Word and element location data
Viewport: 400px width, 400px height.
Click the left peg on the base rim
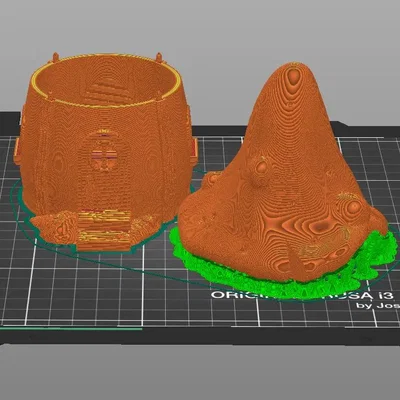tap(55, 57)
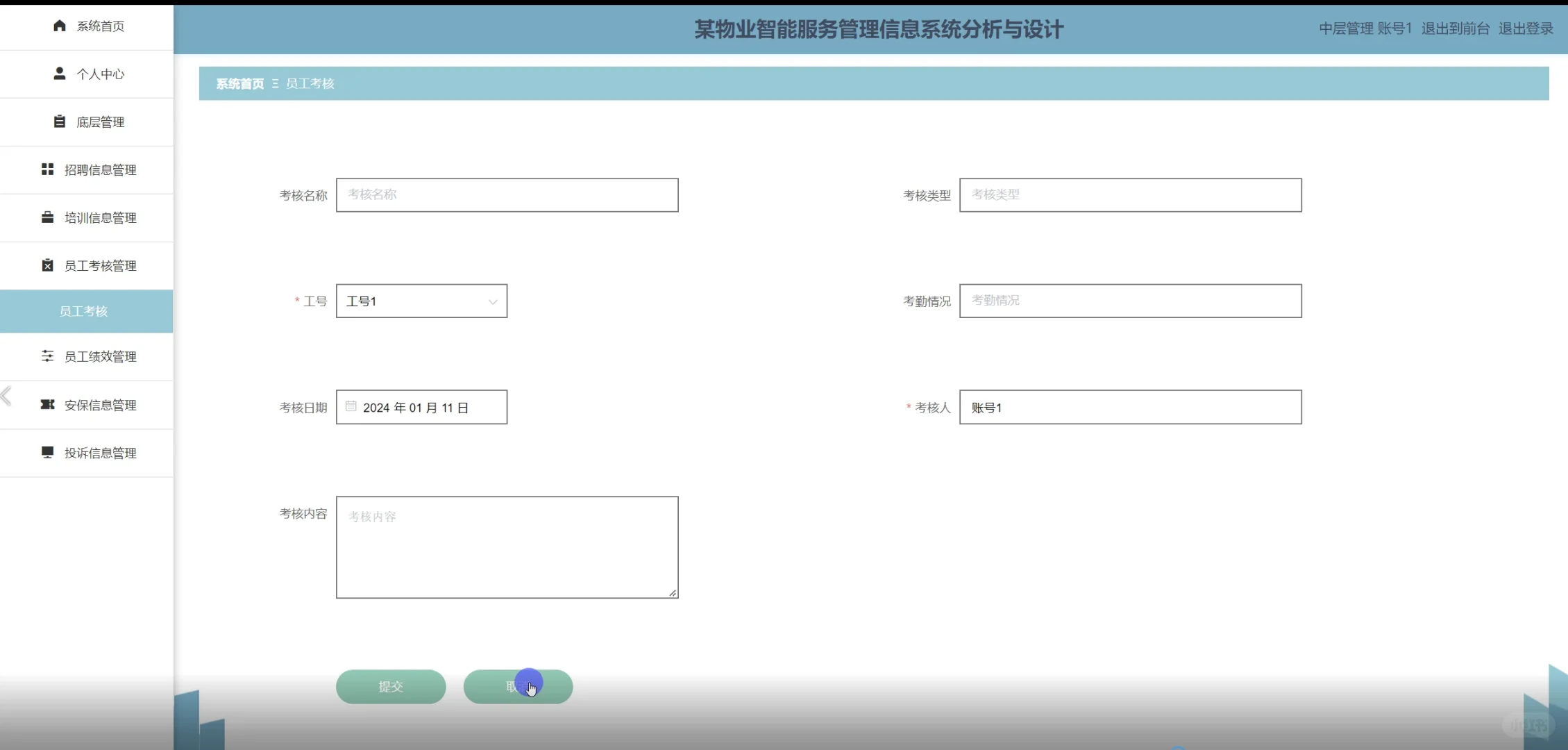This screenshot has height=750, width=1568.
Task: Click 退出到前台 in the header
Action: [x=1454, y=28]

* * *

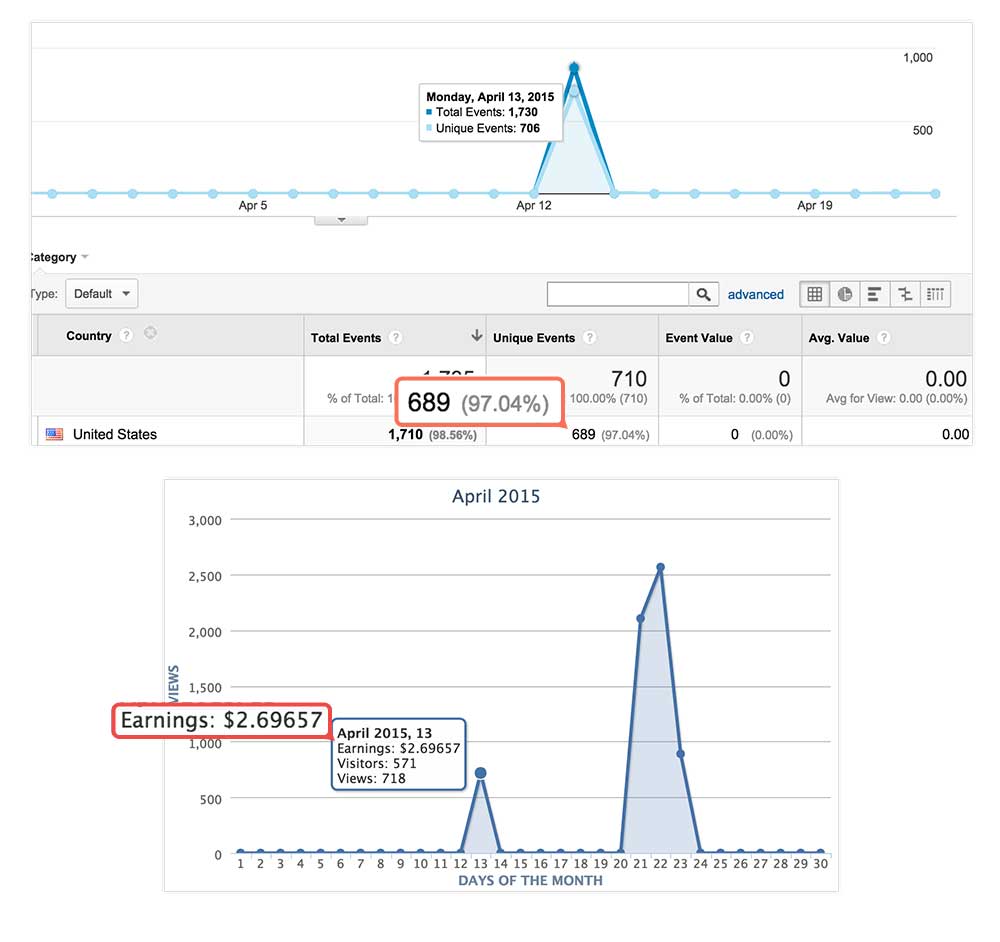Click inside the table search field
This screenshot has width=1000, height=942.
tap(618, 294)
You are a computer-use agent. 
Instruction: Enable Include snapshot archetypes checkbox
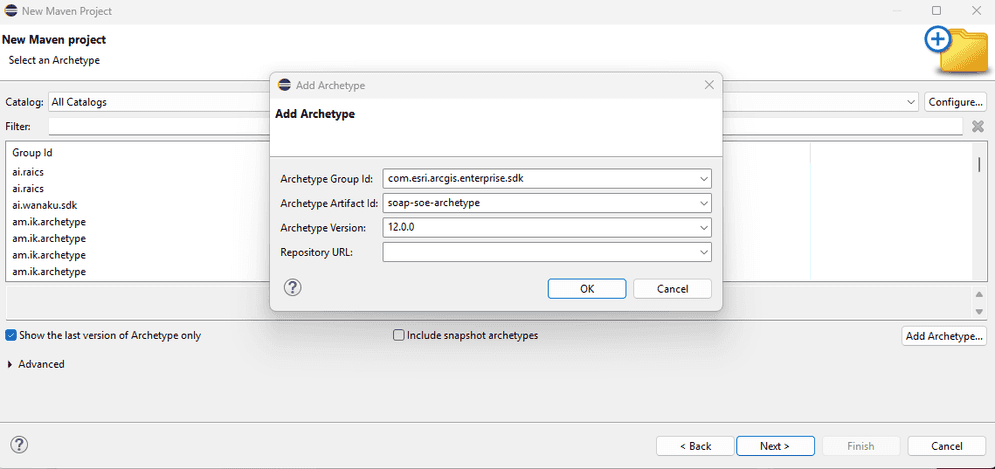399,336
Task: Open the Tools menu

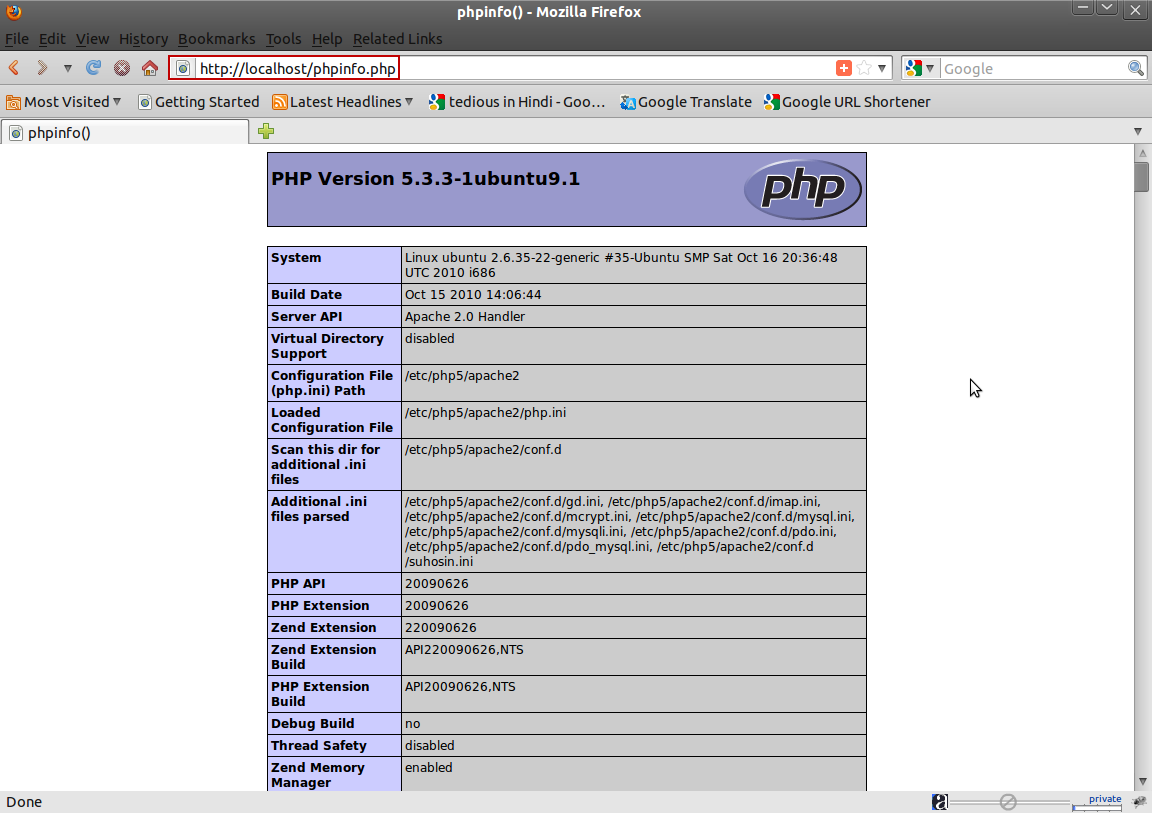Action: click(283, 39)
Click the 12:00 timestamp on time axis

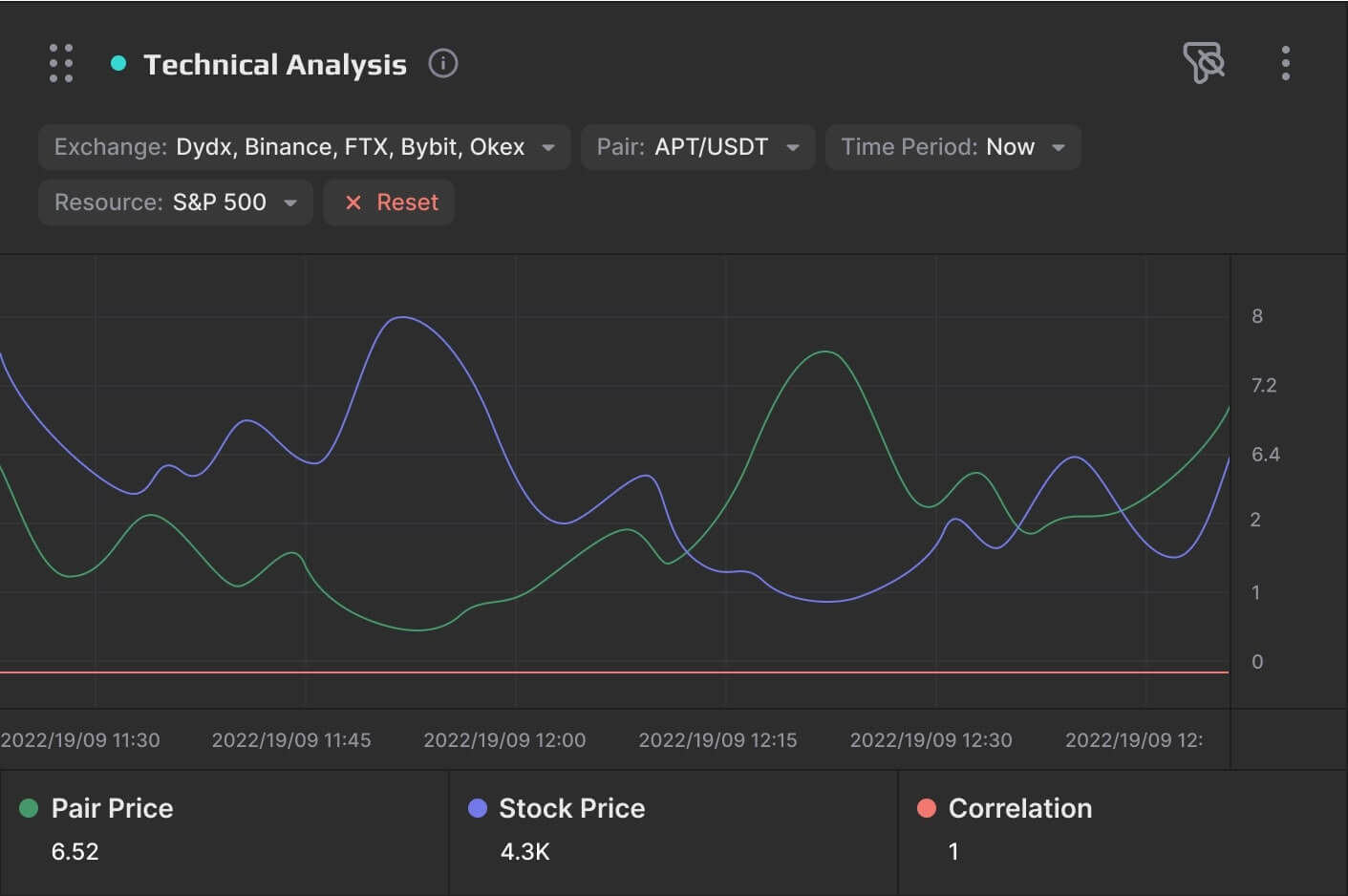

EXERCISE DESCRIPTION: Copy the items from the line with "You are a computer-use agent." up to and including the line with "Click the 12:00 timestamp on time axis", leaving out the pictures and keeping the requests. Multiply every coordinate in the answers by 0.35, rounding to whole numbers with halves going up.

REPLY TO THE EXERCISE:
You are a computer-use agent. 
Instruction: Enable Include snapshot archetypes checkbox
140,118
Task: Open the Tools menu

Action: click(99, 14)
Click the 12:00 timestamp on time axis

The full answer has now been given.